Codebase Cognitive Load Mapper (CCLM)

Quantify the “Mental Tax” of your Python Codebase.

CCLM is a static analysis tool designed to measure Cognitive Load rather than just traditional cyclomatic complexity. It analyzes your source code using AST traversal and combines multiple heuristic signals into a single Cognitive Load Score (CLS). It also integrates with Git to identify “Hotspots” — files that are both difficult to understand and frequently changed.

🧠 Core Philosophy

Code is read far more often than it is written. Traditional metrics like Cyclomatic Complexity don’t always capture readability.

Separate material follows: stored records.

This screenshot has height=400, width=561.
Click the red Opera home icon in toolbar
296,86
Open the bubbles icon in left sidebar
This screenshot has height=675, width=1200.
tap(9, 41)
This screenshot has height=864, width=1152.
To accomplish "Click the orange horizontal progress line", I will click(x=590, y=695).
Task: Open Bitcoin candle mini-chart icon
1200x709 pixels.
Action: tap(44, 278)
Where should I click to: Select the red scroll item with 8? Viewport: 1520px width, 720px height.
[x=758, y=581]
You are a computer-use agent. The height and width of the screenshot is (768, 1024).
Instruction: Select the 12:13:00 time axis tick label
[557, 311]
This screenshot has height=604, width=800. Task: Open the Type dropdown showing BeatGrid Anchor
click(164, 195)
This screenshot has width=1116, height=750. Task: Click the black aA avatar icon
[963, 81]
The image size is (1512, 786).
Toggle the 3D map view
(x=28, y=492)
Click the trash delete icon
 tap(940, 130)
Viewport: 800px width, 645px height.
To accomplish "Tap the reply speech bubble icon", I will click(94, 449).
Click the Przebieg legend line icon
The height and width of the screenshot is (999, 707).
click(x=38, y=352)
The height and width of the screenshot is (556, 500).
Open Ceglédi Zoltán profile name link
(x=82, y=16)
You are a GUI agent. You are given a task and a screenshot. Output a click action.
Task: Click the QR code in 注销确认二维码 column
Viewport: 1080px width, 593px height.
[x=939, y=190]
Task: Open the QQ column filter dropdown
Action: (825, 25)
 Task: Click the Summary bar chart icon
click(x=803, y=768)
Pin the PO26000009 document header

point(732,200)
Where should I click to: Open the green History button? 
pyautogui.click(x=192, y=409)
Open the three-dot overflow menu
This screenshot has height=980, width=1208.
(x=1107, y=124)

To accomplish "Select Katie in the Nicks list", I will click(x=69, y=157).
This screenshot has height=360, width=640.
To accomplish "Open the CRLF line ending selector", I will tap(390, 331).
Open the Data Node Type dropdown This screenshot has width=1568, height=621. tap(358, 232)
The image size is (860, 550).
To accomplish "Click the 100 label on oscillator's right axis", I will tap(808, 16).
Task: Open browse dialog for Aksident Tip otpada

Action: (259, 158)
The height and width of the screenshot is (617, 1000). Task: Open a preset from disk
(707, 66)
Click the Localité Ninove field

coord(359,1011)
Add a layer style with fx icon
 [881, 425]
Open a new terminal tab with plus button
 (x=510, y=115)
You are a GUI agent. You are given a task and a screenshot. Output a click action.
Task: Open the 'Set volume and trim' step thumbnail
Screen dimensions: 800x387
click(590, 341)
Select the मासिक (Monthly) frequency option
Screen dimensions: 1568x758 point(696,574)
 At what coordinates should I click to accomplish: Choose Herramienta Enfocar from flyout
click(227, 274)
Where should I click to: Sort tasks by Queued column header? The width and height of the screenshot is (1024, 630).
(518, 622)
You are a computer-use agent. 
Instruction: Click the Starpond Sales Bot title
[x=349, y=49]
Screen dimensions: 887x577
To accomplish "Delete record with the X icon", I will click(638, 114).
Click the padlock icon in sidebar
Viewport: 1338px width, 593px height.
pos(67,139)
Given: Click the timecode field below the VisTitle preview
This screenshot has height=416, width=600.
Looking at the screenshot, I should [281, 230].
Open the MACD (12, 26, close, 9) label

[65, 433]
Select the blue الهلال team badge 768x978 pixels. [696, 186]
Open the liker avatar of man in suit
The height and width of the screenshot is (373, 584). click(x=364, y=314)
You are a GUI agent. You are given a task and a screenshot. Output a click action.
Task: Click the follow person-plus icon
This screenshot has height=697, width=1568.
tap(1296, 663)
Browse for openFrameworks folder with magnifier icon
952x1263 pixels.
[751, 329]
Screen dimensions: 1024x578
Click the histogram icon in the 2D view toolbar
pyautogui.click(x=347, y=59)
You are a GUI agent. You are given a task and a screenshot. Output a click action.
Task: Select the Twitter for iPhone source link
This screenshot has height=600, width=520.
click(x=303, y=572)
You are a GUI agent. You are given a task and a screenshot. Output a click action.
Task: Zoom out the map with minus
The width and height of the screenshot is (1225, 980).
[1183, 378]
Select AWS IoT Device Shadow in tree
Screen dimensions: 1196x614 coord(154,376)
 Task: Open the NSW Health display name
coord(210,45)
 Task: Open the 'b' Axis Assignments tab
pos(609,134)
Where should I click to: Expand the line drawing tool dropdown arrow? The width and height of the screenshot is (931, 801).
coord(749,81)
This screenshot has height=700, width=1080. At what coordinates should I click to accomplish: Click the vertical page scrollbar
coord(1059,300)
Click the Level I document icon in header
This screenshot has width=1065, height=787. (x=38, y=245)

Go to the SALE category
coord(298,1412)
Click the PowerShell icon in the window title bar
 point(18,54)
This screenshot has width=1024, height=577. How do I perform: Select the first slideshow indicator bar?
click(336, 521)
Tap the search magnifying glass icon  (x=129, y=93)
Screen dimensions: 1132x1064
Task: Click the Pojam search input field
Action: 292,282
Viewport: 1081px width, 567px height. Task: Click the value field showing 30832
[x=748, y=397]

CCLM measures factors that actually strain working memory:

Nesting Depth: Deeply indented logic is hard to track.
Identifier Entropy: Confusing, short, or random variable names increase load.
Branching Density: Rapid context switching (many if/else per line).
Scope Distance: Distance between variable definition and usage (requires scrolling).
Git Churn: High frequency of changes indicates instability.

✨ Features

Multi-Signal Analysis: Combines 5 distinct cognitive metrics.
Relative Scoring: Normalizes scores against your specific codebase average.
Interactive Heatmaps: visualizes code complexity using Treemaps.
Hotspot Detection: Correlates Cognitive Load with Git Churn.
CI/CD Ready: JSON output for integration with pipelines.

🚀 Installation

Prerequisites

Python 3.12+

Quick Start

# Clone the repository
git clone https://github.com/Last-Sage/cclm.git
cd cclm

# Install dependencies using Poetry
poetry install

📖 Usage Guide

The tool is run via the CLI entry point:

1. Basic Scan

Scan the current directory and display the Top 10 High-Load files in the terminal.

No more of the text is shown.